__WHAT IS EXPECTED__. Return the line that has "Screen dimensions: 577x453" and all lines below it through the last, exactly as they stand; omit pictures.

__SUPPLIED MATERIAL__.

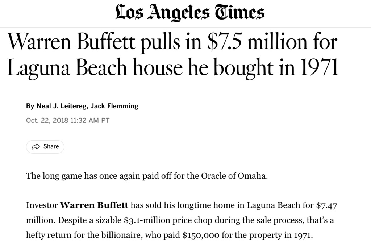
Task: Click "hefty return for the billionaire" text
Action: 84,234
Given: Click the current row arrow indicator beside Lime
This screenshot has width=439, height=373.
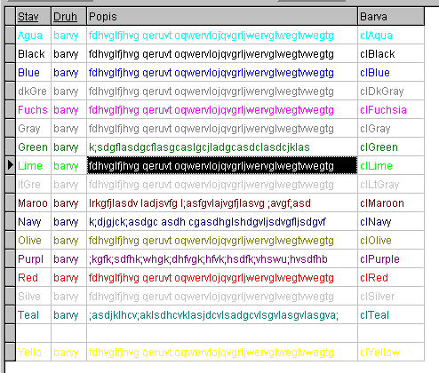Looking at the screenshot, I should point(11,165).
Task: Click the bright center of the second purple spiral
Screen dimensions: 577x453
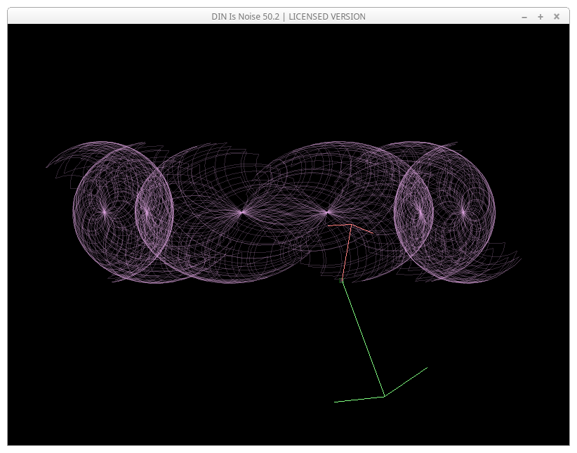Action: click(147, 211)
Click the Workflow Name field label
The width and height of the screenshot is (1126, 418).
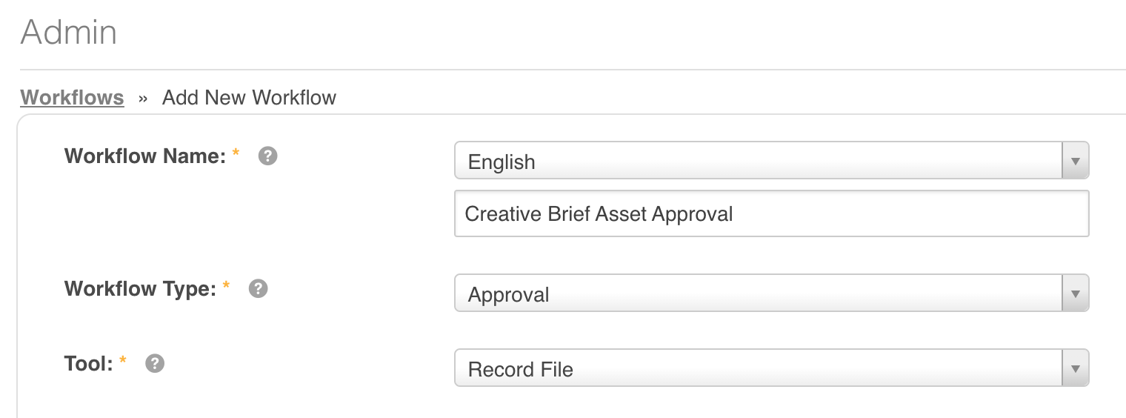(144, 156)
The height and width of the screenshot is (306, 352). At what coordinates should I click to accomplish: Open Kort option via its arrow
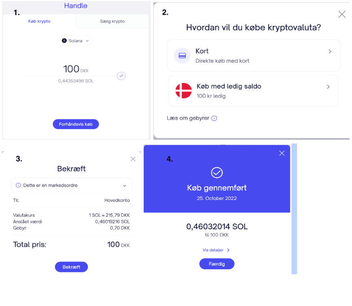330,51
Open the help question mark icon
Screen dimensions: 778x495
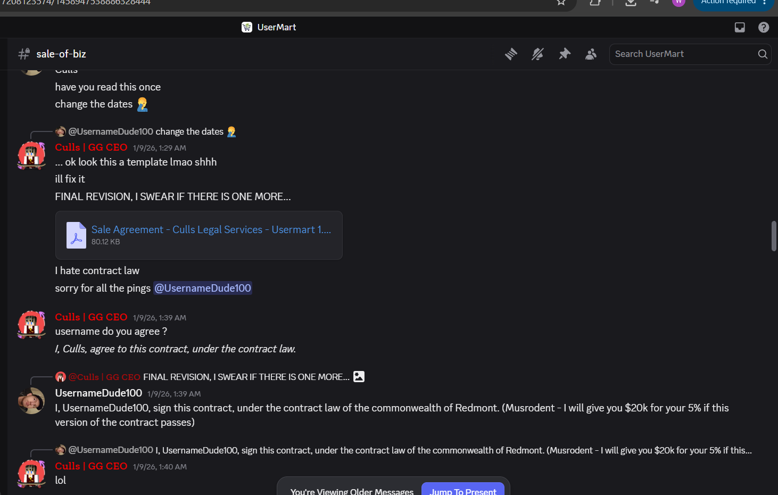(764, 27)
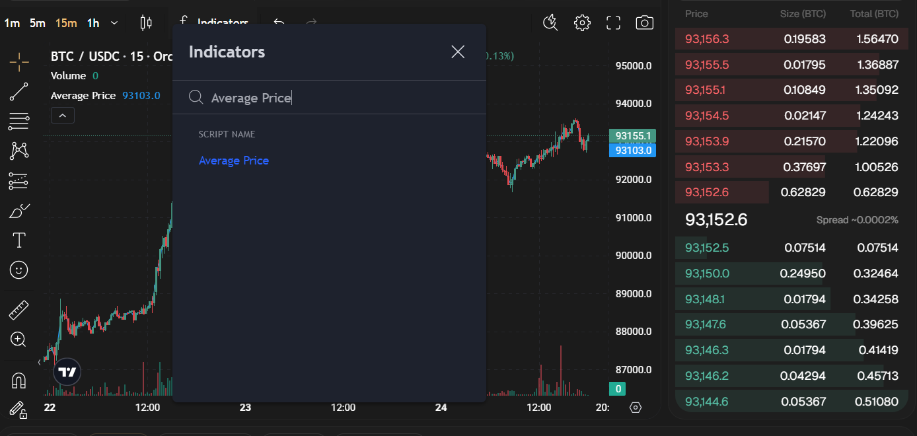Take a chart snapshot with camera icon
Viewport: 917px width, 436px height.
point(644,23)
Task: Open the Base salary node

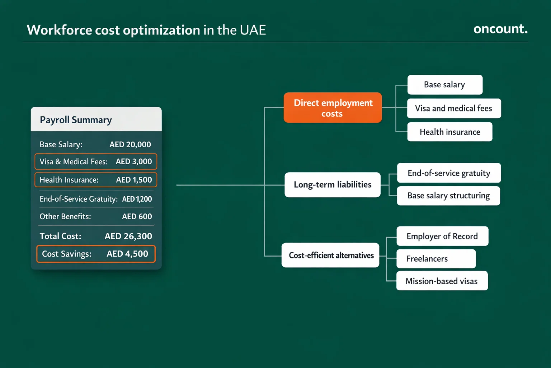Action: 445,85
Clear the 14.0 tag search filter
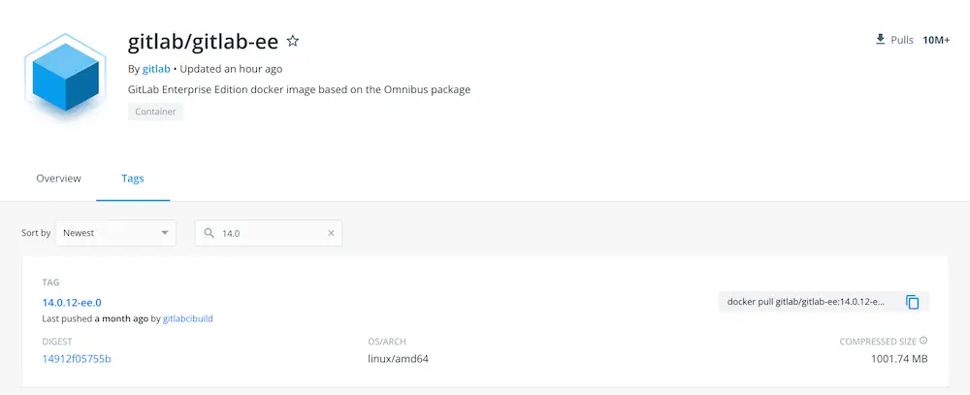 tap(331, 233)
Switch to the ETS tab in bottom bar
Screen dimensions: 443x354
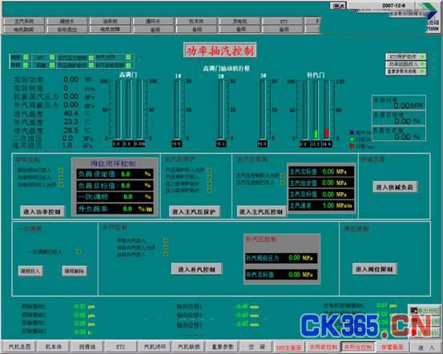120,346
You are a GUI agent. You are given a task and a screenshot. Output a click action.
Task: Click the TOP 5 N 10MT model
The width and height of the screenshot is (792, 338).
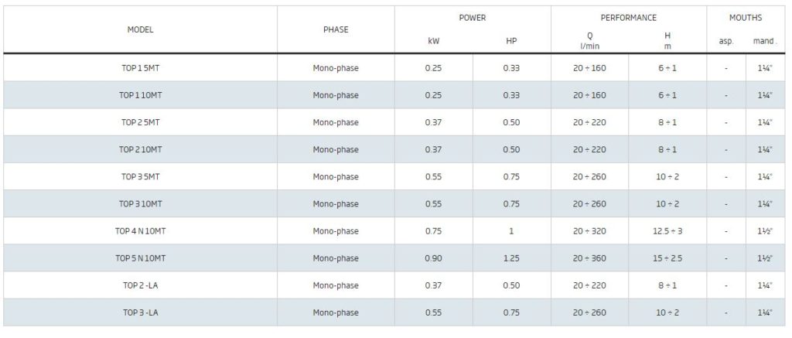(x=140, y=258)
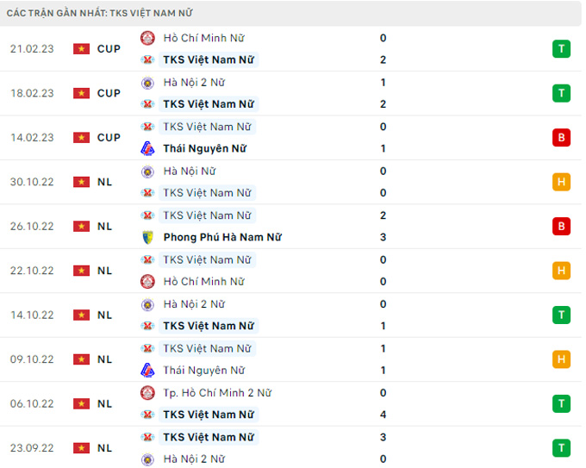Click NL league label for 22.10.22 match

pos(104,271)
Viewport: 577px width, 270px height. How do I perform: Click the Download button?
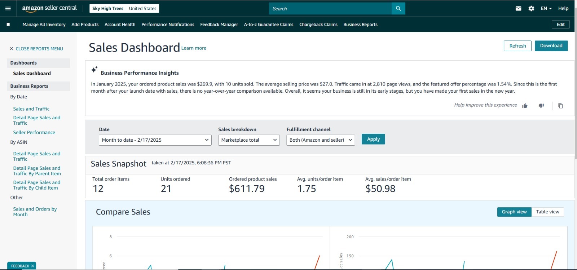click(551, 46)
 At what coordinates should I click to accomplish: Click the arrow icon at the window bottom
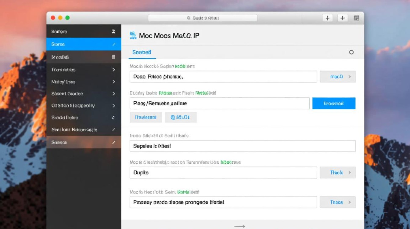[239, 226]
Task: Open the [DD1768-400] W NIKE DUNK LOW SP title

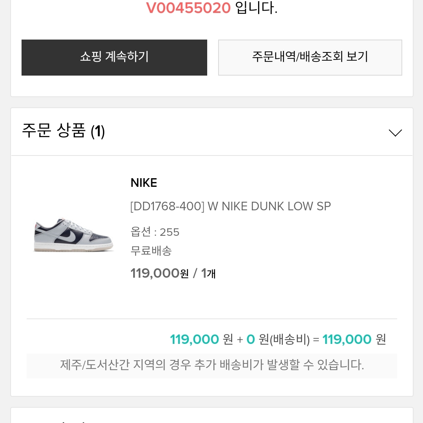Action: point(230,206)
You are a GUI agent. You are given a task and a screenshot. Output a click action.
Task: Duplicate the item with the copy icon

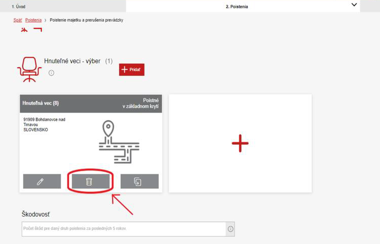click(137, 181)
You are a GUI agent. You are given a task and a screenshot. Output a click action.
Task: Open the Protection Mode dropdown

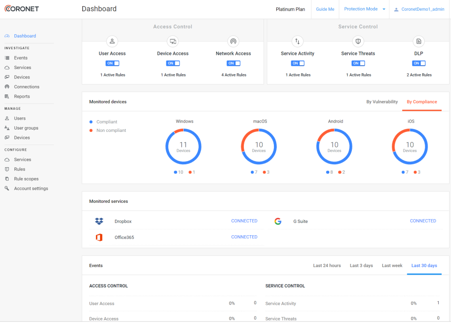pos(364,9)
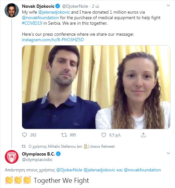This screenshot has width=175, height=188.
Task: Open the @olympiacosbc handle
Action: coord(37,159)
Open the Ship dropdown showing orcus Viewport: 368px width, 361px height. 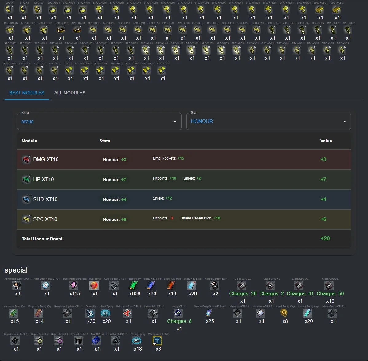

__RESPONSE BOX__.
Screen dimensions: 577x453
Action: click(147, 211)
Click the Workflow Name field label
The width and height of the screenshot is (1126, 418).
(144, 156)
The height and width of the screenshot is (306, 352). At what coordinates should I click to accomplish: Open Kort option via its arrow
330,51
Open the help question mark icon
Screen dimensions: 778x495
(764, 27)
Take a chart snapshot with camera icon
Viewport: 917px width, 436px height.
point(644,23)
Task: Open the Base salary node

Action: 445,85
Clear the 14.0 tag search filter
 tap(331, 233)
Switch to the ETS tab in bottom bar
Screen dimensions: 443x354
120,346
You are a GUI agent. You are given a task and a screenshot. Output a click action.
Task: Click the TOP 5 N 10MT model
The width and height of the screenshot is (792, 338).
(x=140, y=258)
Click NL league label for 22.10.22 match

pos(104,271)
Viewport: 577px width, 270px height. How do I perform: Click the Download button?
click(551, 46)
 At what coordinates should I click to accomplish: Click the arrow icon at the window bottom
[239, 226]
Task: Open the [DD1768-400] W NIKE DUNK LOW SP title

Action: point(230,206)
You are a GUI agent. You are given a task and a screenshot. Output a click action.
Task: Duplicate the item with the copy icon

click(137, 181)
You are a GUI agent. You are given a task and a screenshot. Output a click action.
Task: Open the Protection Mode dropdown

pos(364,9)
This screenshot has width=175, height=188.
Task: Open the @olympiacosbc handle
Action: coord(37,159)
Open the Ship dropdown showing orcus Viewport: 368px width, 361px height. 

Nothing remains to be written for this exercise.